H ay leyes que antes de haber nacido concitan importantes apoyos. Ocurrió con la Ley del Jurado. La desligitimación de la Justicia, y de forma especial de los jueces que operaron durante el franquismo, llevó al conjunto de la sociedad a la creencia de que solo la entrada de aires de fuera podía solucionar el déficit democrático que había en la Justicia. Y por eso en la Constitución del 78 se recoge la institución del jurado.
A pesar de ello, los grupos políticos mayoritarios, recelosos con la previsión, la aparcaron y habrían de pasar 15 años para que el jurado tomase vida. Fue el entonces ministro de Justicia Belloch quien nada más llegar al ministerio encargó una encuesta sobre leyes deseables y los ciudadanos se inclinaron por el anhelado jurado.
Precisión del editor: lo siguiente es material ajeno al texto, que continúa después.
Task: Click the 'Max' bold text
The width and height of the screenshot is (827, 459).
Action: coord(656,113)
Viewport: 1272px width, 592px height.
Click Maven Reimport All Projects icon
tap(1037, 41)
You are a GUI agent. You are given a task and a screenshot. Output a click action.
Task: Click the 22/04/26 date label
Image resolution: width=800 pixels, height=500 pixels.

Así, y manos a la obra, el ministro pidió al entonces magistrado de la Audiencia Provincial de Pontevedra Luciano Varela la realización de un proyecto que posteriormente, con modificaciones no sustanciales, ha pasado a ser ley. En aquella época, siendo diputado, fui designado ponente por el Grupo Parlamentario Socialista para la tramitación de la nueva ley. Mi desacuerdo con ella me llevó a renunciar a la función señalada.
El jurado es un ente abstracto; sus componentes no tienen nombre y cuando son elegidos para tal cargo, mediante sorteo inicial, poco se puede hacer para evitarlo: es obligatorio. Se impone así el realizar una función, la de juzgar, a aquellos que no quieren juzgar y que, es más, pagan sus impuestos para sufragar, entre otros menesteres, los costes de todo el entramado del Poder Judicial, en los que se incluyen los de aquellos que han elegido ser jueces.
El jurado de legos, es decir, de desconocedores del Derecho, que es por el que se optó en nuestro país, ha dado lugar a decisiones tremendamente arbitrarias en las que ha habido que rizar el rizo para poder modificarlas. Es el caso de Rocío Wanninkhof o de los dos asesinatos de homosexuales de Vigo o del abertzale que dio muerte a dos ertzainas.
A la vista de ellos, me temo que de realizarse hoy la encuesta, el jurado ya no sería valorado como una solución a nada. Como dijo el entonces presidente del Tribunal Constitucional, García Pelayo: «Si soy inocente, que me juzgue un tribunal profesional; si soy culpable, que lo haga un jurado».
Lo de Camps ha resultado según lo previsto. En un artículo que publiqué en La Voz el 13 de diciembre pasado, preveía la absolución de Camps. ¿Por qué? Los miembros del jurado, cuyos votos son secretos, no tienen ninguna responsabilidad ni firman la sentencia. Me los imagino participando contra su voluntad, cabreados en su mayoría por dejar de atender sus obligaciones o trabajos durante días y días. Me los imagino aburridos por la tediosidad del desarrollo del juicio. Me los imagino votando aferrados a sus respectivas ideologías y no por los hechos que se enjuiciaron. De este jurado creo que se puede sacar una conclusión fuerte: el expresidente tiene adeptos y estos son mayoritarios. Este era un juicio especialmente politizado que nunca debió corresponder a un jurado.
Pero las cosas son así y mientras los legisladores no tengan el atrevimiento de plantearse otra cosa, el jurado nos seguirá dando la lata. Ya se ha testado.